Challenging the Home Secretary’s review of the way payments are calculated for asylum seekers

Case name: R (Nyamayaro and Okolo) v The Secretary of State for the Home Department

An asylum seeker lost 30 per cent of her financial support after the Home Office changed how it calculates payments. She raised a Judicial Review, which was unsuccessful. She appealed. We intervened in the case because we were concerned that the Home Secretary hadn’t given enough consideration to the impact on human rights or equality laws.

Legal issue

Is the amount of asylum support payable discriminatory following the Home Secretary’s review of the way payments are calculated?

Background

The claimant was an asylum seeker and single mother of three children.

A change in the Home Office methodology for calculating financial support for asylum seekers meant her payments were reduced by 30 per cent.

She raised a Judicial Review to challenge the Home Office. We intervened in the case but she was unsuccessful.
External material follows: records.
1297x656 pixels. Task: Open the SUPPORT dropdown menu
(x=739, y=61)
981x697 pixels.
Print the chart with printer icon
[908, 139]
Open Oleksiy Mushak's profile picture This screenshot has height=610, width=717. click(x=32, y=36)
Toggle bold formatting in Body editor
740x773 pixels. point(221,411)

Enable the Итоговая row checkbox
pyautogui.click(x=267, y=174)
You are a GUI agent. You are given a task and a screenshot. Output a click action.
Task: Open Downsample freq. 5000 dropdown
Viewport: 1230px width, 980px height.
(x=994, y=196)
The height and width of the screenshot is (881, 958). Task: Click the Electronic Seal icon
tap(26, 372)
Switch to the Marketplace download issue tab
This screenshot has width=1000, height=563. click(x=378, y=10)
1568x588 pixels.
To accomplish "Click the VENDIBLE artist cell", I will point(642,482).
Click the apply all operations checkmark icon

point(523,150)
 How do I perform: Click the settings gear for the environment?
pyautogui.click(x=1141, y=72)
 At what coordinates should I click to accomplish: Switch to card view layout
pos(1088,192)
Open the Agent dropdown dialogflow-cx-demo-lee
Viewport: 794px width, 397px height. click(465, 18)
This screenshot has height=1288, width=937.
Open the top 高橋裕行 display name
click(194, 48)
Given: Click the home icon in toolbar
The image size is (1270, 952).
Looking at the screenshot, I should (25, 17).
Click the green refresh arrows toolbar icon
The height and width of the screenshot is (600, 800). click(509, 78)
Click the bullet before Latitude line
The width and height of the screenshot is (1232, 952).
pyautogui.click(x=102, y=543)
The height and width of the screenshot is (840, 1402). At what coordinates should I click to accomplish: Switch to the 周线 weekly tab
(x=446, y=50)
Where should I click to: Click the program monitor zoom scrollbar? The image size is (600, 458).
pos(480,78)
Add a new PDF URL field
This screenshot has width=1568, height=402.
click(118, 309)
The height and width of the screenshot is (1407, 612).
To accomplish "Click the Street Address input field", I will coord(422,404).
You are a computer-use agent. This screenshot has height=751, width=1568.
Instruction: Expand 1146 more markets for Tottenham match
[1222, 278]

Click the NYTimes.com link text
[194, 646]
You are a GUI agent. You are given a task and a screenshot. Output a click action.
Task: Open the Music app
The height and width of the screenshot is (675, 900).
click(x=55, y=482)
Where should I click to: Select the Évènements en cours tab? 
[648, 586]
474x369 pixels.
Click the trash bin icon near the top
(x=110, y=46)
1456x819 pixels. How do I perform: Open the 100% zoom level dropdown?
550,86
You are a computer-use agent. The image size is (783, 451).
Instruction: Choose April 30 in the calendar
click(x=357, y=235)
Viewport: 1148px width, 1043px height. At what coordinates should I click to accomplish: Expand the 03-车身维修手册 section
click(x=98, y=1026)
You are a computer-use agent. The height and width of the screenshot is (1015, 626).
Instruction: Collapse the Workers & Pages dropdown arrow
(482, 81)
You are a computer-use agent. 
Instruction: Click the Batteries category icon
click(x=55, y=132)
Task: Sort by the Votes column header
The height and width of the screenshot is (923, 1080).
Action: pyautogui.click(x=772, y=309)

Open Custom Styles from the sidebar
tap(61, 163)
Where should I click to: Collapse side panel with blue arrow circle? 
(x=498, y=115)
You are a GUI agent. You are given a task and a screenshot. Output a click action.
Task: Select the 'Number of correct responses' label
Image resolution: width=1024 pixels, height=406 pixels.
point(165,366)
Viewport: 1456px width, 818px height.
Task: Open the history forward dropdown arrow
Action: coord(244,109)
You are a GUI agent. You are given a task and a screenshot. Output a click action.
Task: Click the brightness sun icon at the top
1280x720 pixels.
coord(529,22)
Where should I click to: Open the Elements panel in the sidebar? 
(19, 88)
She was given permission to appeal the decision.

Why we were involved

There are around 45,000 asylum seekers in the UK. They are entitled to very minimal support and the changed method of calculating their support had potential to leave many even worse off.

We were concerned that the Home Secretary had not properly considered equality laws or asylum seekers’ human rights and wanted to make sure that O and others weren’t being discriminated against.

We used our powers to intervene in the case in the Court of Session (Inner House), arguing that the Home Secretary had not paid enough attention to protecting human rights or to the public sector equality duty. This requires all public bodies to consider the need to eliminate discrimination.

What we did

We used our powers to intervene in the case, arguing that the Home Secretary had not paid enough attention to protecting human rights or to the public sector equality duty. This requires all public bodies to consider the need to eliminate discrimination.

What happened

Despite the woman's case being unsuccessful, the court agreed that the PSED plays an important role in preventing discrimination.

Who will benefit and how

Increased awareness of the duty will encourage judges to give PSED more thought and in future could help anyone who is a victim of discrimination by a public body.